Après les règlements de compte avec les collaborateurs, l’euphorie retombe en 1944. Le lectorat se lasse des querelles partisanes, largement alimentées par la presse, il souhaite désormais une autre information plus diversifiée. Les journaux qui se vendent, les stations qu’on écoute misent sur la plus large diversité de l’information et attirent les lecteurs ou les audimateurs par des pages ou des programmes ludiques. Informer, cultiver, divertir devient la ligne de conduite des médias. C’est ainsi que la télévision forge les instruments qui, dans la décennie suivante la transformeront en grand média populaire.

Les transformations socio-économiques des années 1960 bouleversent à nouveau les médias. Le développement des grandes surfaces assure la démocratisation de la consommation. Ils prétendent lutter contre la vie chère et permettre à tous d’avoir accès aux produits jusque là réservés aux élites sociales. En aval, les médias, secteur public en tête, forgent des programmes qui affichent leur volonté de s’adresser à tous. Alors, les bons médias ne sont pas forcément ceux qui véhiculent un message, mais ceux qui savent attirer l’œil sur des produits consommables.

Le lecteur marque une distance avec la presse qui s’accentue au fils des ans : seuls quatre Français sur dix achètent un quotidiens tous les jours en 1988.

L’information laisse place à la communication.

« Condition de toute vie sociale, la communication de masse suppose la mise en commun de l’information, l’échange de messages significatifs, transmis à l’aide de mots ou de signes visuels, par le texte, la parole ou l’image. Les premiers théoriciens américains de la communication y voient, dans le monde des années 1940-1950, déchiré par les guerres et les totalitarismes, le fondement essentiel de la compréhension mutuelle entre les peuples, et la source primordiale du cheminement de l’humanité vers le progrès. » Lourdement chargée d’idéologie, la communication rejoint l’idéal démocratique de la libre expression et de la diffusion universelle du savoir. On ne cherche plus seulement à délivrer un message mais on désire aussi séduire les opinions, pour mieux conquérir leur confiance. « La communication parle à la fois à la raison et à l’affect : elle joue sur la crédibilité et la cohérence du message, et, en même temps, sur les sympathies et l’adhésion instinctive des publics pour celui qui l’émet. »

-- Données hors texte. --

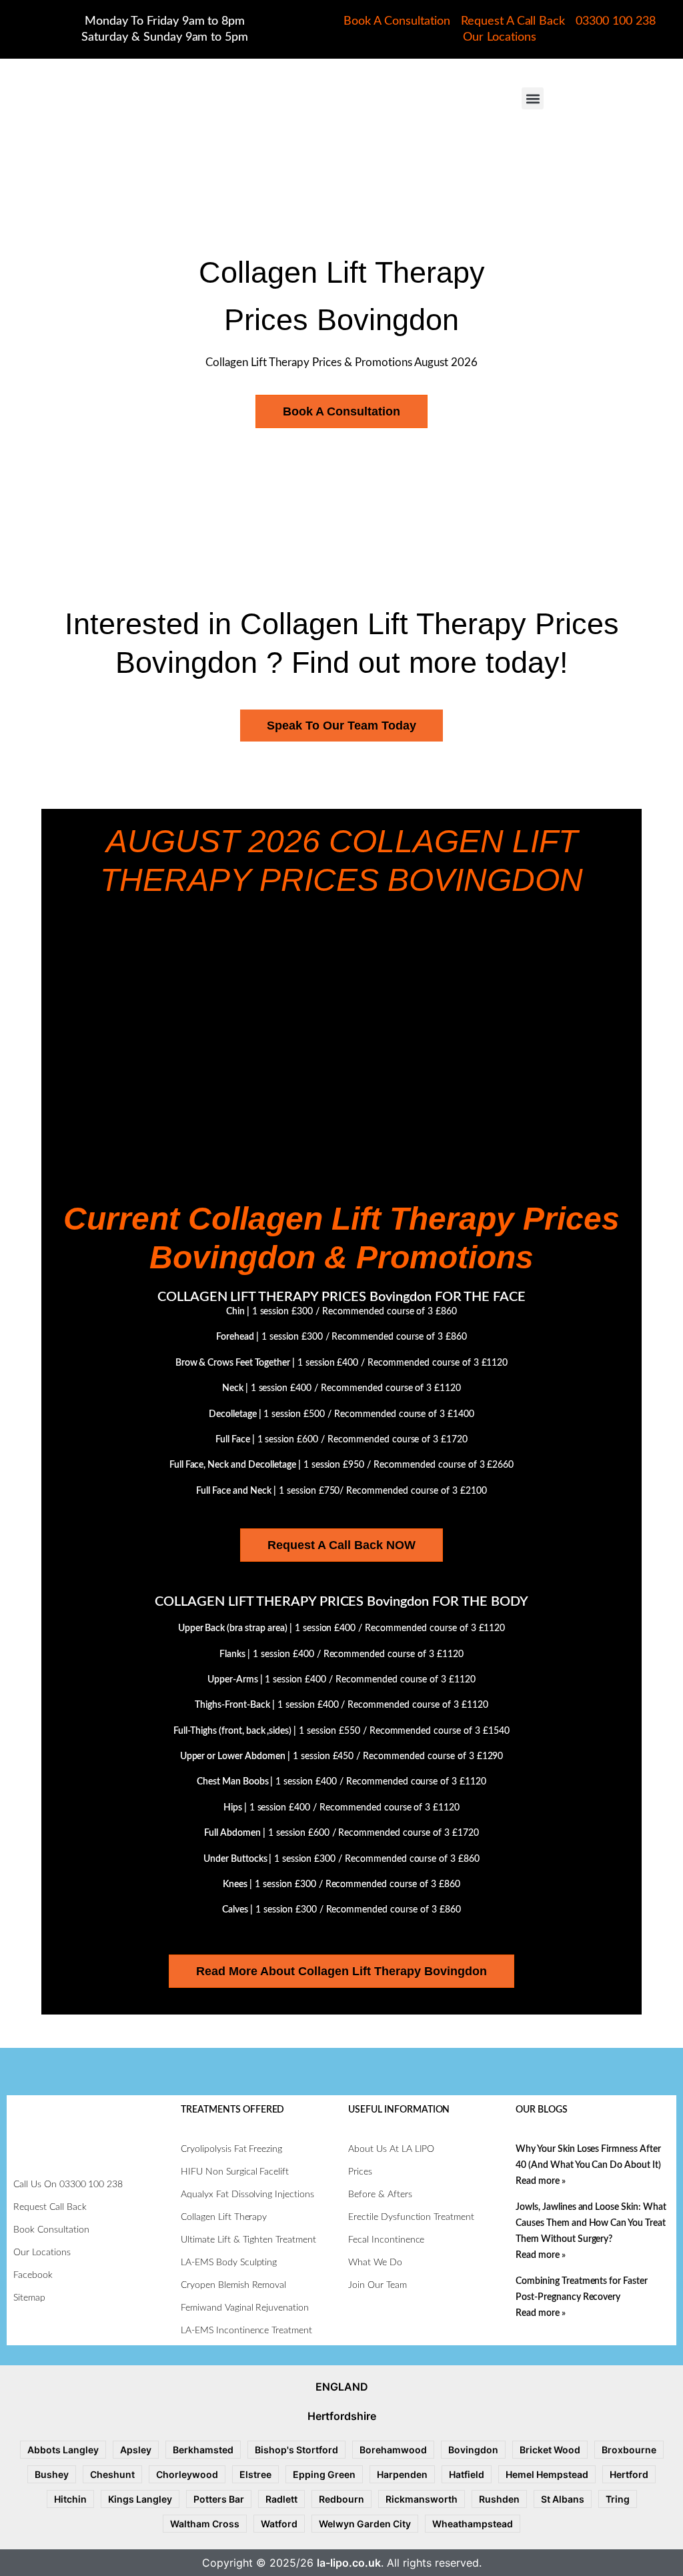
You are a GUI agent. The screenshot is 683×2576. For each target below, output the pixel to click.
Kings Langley (140, 2499)
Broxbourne (629, 2449)
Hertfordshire (341, 2416)
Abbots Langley (63, 2449)
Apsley (135, 2449)
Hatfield (466, 2474)
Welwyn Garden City (365, 2523)
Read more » (541, 2181)
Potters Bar (218, 2499)
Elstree (255, 2474)
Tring (618, 2499)
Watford (279, 2523)
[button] (533, 98)
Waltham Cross (204, 2523)
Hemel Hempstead (547, 2474)
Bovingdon (473, 2449)
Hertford (629, 2474)
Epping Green (324, 2474)
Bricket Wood (550, 2449)
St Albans (562, 2499)
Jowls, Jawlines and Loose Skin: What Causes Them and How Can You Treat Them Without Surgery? (591, 2223)
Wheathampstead (472, 2523)
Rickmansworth (422, 2499)
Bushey (52, 2474)
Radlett (281, 2499)
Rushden (499, 2499)
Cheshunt (112, 2474)
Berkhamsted (203, 2449)
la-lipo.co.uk (349, 2562)
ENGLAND (341, 2386)
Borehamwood (393, 2449)
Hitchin (70, 2499)
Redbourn (341, 2499)
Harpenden (402, 2474)
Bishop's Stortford (296, 2449)
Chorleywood (187, 2474)
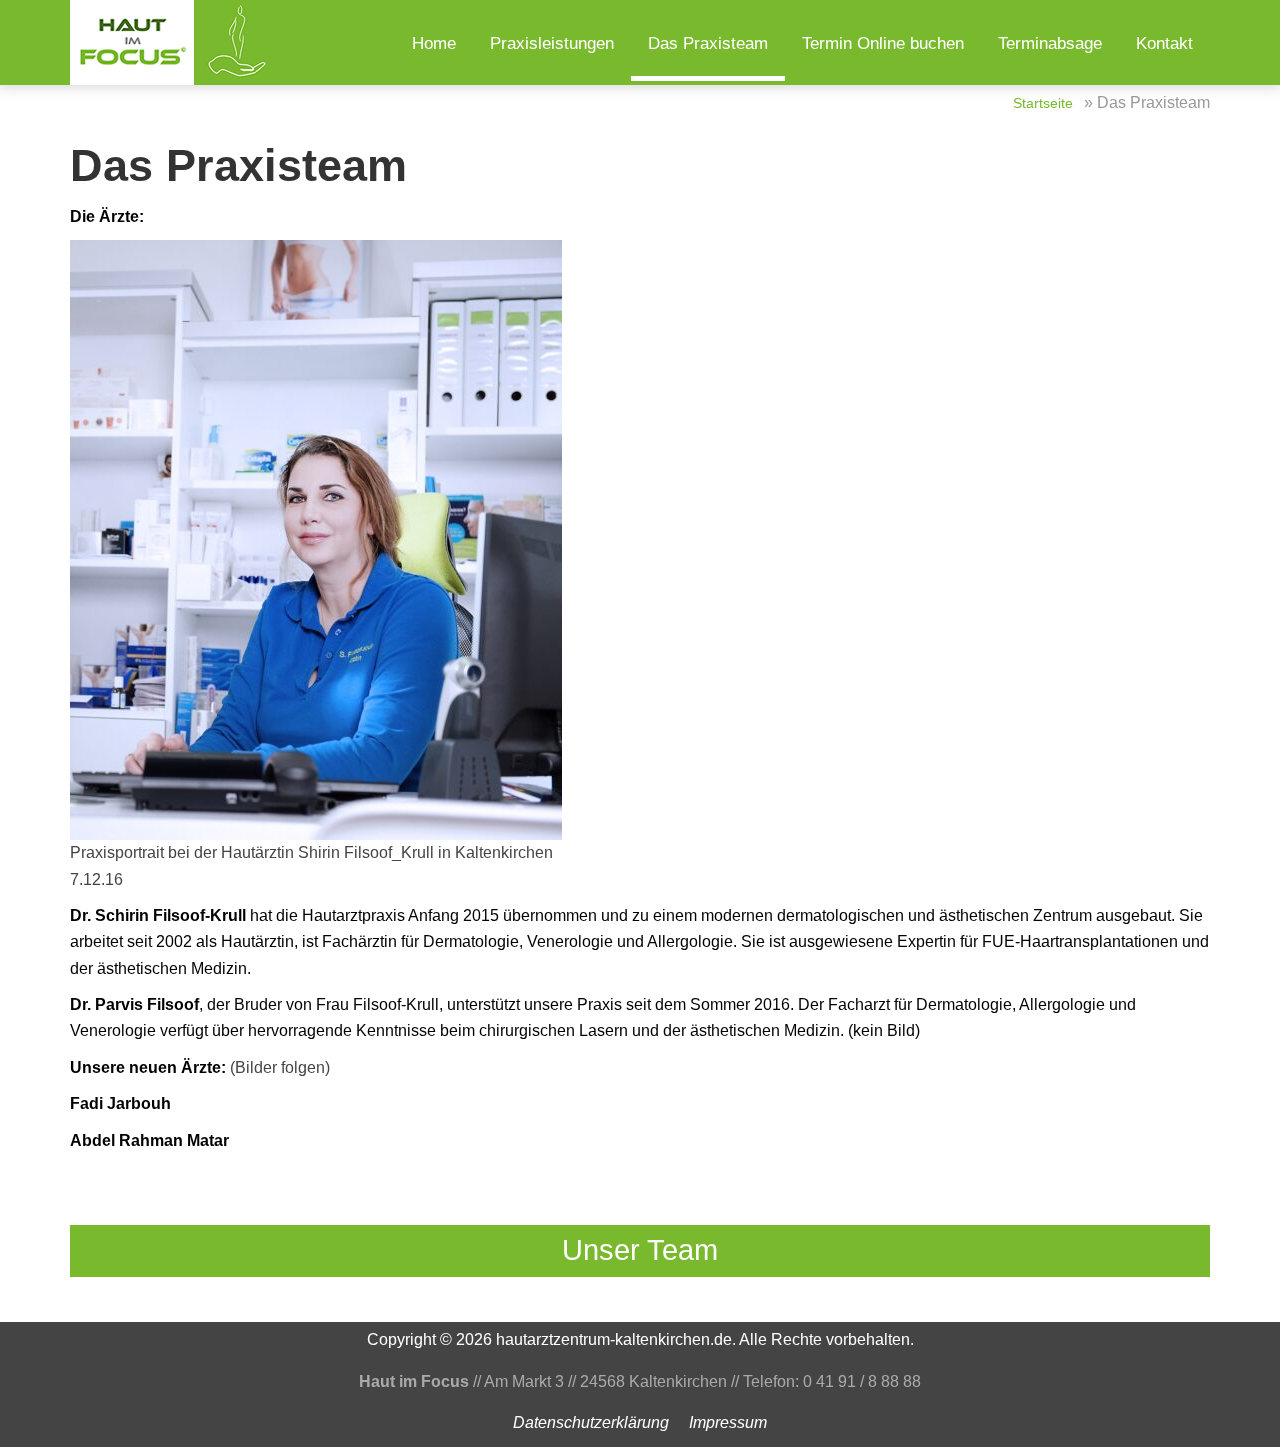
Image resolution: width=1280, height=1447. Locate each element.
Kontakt (1164, 43)
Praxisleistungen (552, 43)
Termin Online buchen (883, 43)
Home (434, 43)
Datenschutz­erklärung (591, 1422)
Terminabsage (1050, 43)
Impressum (728, 1422)
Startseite (1043, 103)
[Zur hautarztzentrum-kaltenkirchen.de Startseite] (175, 42)
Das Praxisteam (708, 43)
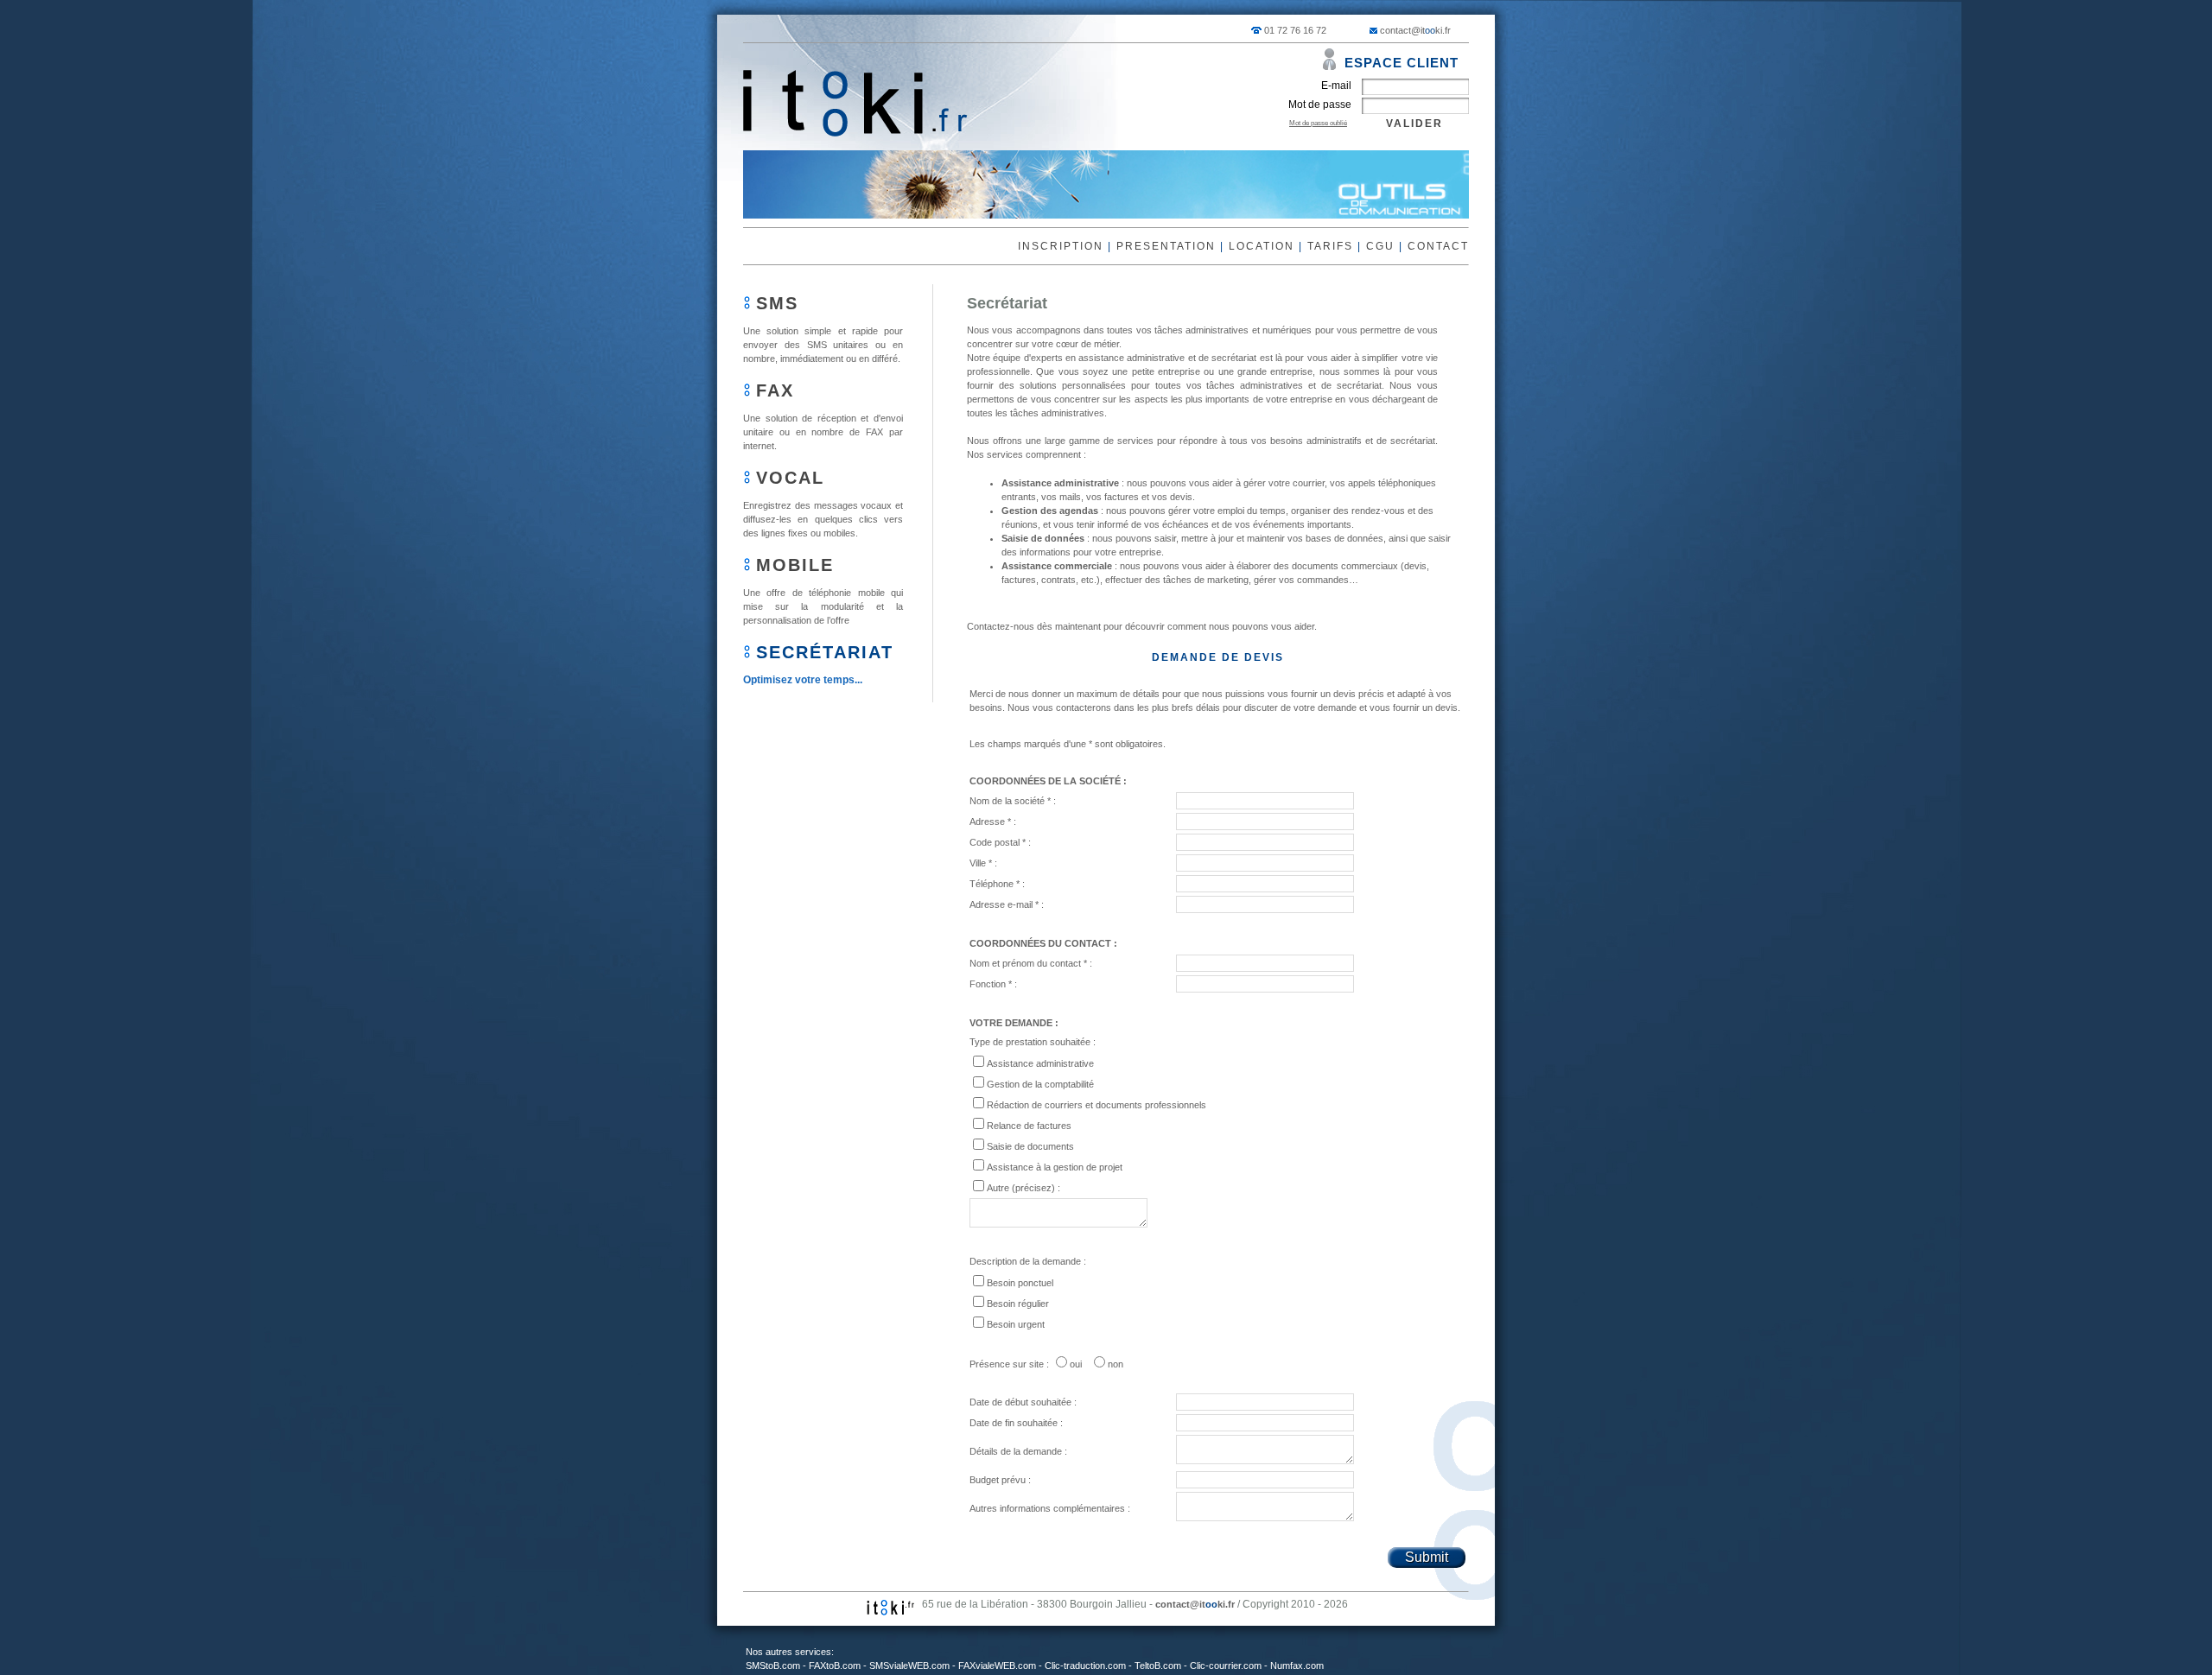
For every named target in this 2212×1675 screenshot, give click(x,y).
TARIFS (1330, 246)
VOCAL (790, 477)
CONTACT (1438, 246)
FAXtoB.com (835, 1665)
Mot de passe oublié (1318, 123)
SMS (777, 303)
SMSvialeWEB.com (909, 1665)
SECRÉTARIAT (824, 652)
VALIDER (1414, 123)
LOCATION (1261, 246)
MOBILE (795, 564)
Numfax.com (1297, 1665)
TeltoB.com (1158, 1665)
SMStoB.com (773, 1665)
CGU (1380, 246)
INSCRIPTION (1060, 246)
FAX (775, 390)
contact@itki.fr (1415, 30)
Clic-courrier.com (1226, 1665)
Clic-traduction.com (1085, 1665)
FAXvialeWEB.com (997, 1665)
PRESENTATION (1166, 246)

1980, nouveau tournant. Nous entrons dans la société de l’information. L’opinion prend conscience de la surabondance de l’information et de ses dangers. Les médias perdent le contrôle de l’information en même temps que leur crédit. L’information se dégrade. La « marchandisation » et la commercialisation de la nouvelle est en cause.

La presse people fait son entrée début 1990, avec succès. Les notions de brièveté et d’instantanéité se sont peu à peu substituées à celle de vitesse. Aussi, il ne suffit plus d’évoquer un événement, il faut désormais le vivre en direct. « L’image télévisée à la fois devient l’instrument d’explication de l’information, et transforme le téléspectateur en témoin, voire, par effet d’identification, en acteur de l’événement ». L’avènement du numérique ne fera qu’accentuer cette tendance.

« Les Français auraient-ils les médias qu’ils méritent ? »

planVous l’aurez compris, j’ai choisi d’orienter mes recherches vers ce vaste monde des médias. Cette première lecture m’a permis d’en appréhender les évolutions, les fluctuations, les changements tout au long de l’Histoire française depuis la Grande Guerre.